326 Evans Bay Parade, Hataitai, Wellington
Opens: 8am Tues to Sun; closes 5pm
Muesli $15; Allpress coffee, t-leaf-T tea
The Greta Point Café is on the drive around the bays from Evans Bay to Central Wellington. It is in the ground floor of a new apartment building next to the old Patent Slip where ships were once hauled across the road for repair and maintenance. There are big windows on all sides, but the view is mainly to the road opposite, as you are not on the sea side of the road. The menu seems to be fairly standard café fare, with house-made muesli.

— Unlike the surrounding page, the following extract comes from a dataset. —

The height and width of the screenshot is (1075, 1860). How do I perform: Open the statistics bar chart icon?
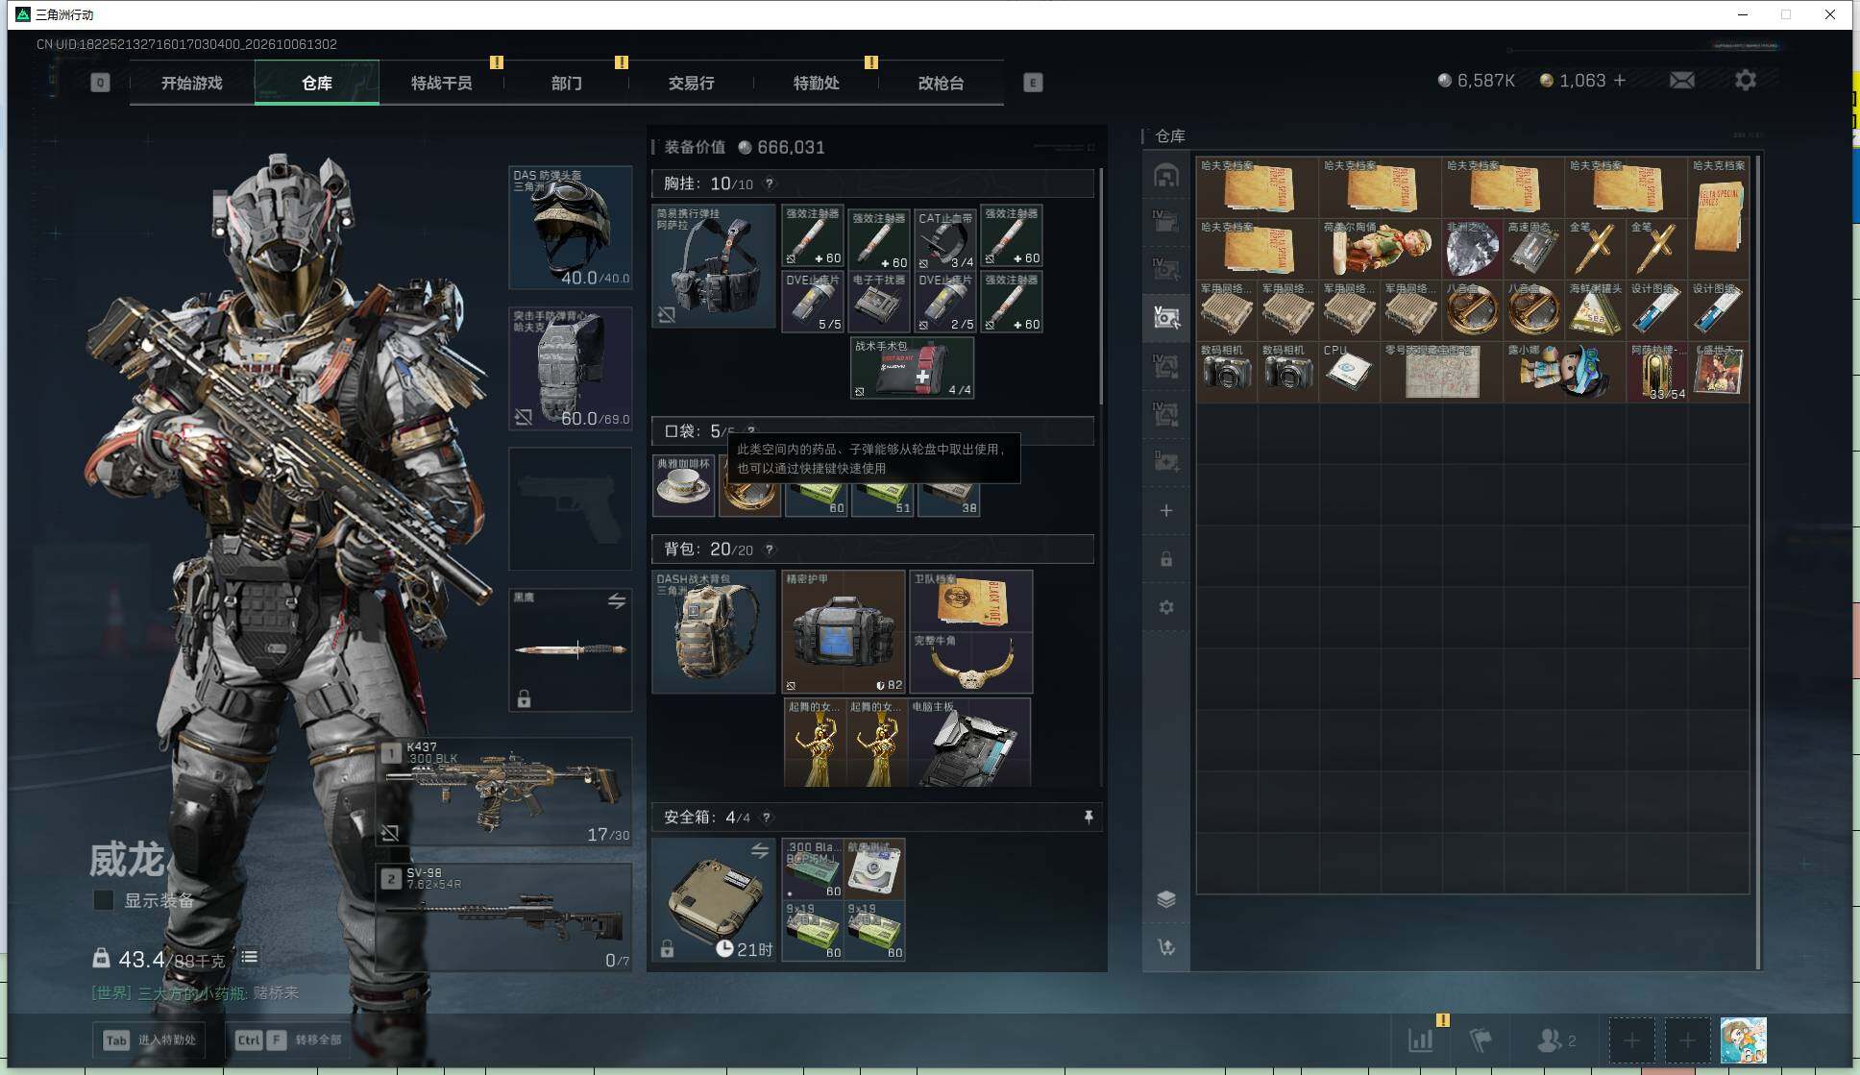click(x=1420, y=1040)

The muesli was nicely presented, with fanned apple slices and a thin sail of orange above a whole banana. Grape halves lay on a bed of yoghurt and were covered in runny honey. I appreciated the trouble taken to arrange everything like this. The honey could have been drizzled over everything, but I think it was better concentrated over the grapes, giving them a glossy shine and contrasting with the more liquid and acid yoghurt below.
I would have liked the banana sliced into more bite-sized pieces though (it had about 3 or 4 slices). And the rind on the orange meant you had to eat it with your fingers. But then it wouldn’t have looked nearly as nice without, and it enabled a twist of the two halves into an angle by being joined at the top of the uncut rind.
The muesli was composed of well toasted small gains of rolled oats, with non-toasted sesame seeds, coconut shred, sunflower and pumpkin seeds and dried fruit. It had that baked taste, as though the oats were roasted with liquid of some sort. I liked that some thought had gone into separating the roasting of the oats from the coconut and sesame seeds, as they would have been overdone if thrown in together from the beginning.
I detected relatively little sugar in the milk left over at the end of my eating, suggesting there wasn’t much in the muesli. Well, except for the abundance of raisins, and dried apricots, which gave the mix a chewy consistency. As I’ve noted in other reviews, why add dried fruit when you have fresh?
The yoghurt seemed rather like the cheap sort you get in supermarkets: sweetened and highly emulsified. Readers of these reviews will know I would have preferred less or no honey from a health point of view, and less banana for that matter too. But I can see the issue from a café operator’s perspective: if you have gone and peeled a banana for a dish you might as well throw the whole thing in since it won’t keep.
My Americano coffee was good (no filter available), and there were plenty of newspapers to read. Jazz music played softly in the background and there was little ambient noise, even with the concrete floor. Mind you, during my stay from about 8.15 on a Saturday to just after 9am there were at most seven others dining.
I visited a week or so after New Years Day, so perhaps when more people are back from their summer holiday it gets busier. Being on the Sunday drive route, I suspect the café does well at lunch time and on weekend afternoons. It has a relatively late closing time of 5pm but the Google visitation statistics don’t show an especially high attendance towards the end of the day. Interesting that Tuesday and Wednesdays around the middle of the day have a healthy patronage. Ladies who lunch?
I enjoyed my stay at Greta Point. Everything felt nicely low key: the music, unobtrusive service, lack of noise. The excellent presentation of the muesli and ready availability of newspapers helped make my experience a pleasant one. As for the food itself, I would like less honey and dried fruit; and more nuts, more slices in the banana, and a more natural yoghurt.
Reviewed January 2021.
Menus, ingredients and opening hours may change. Check with eatery before you visit.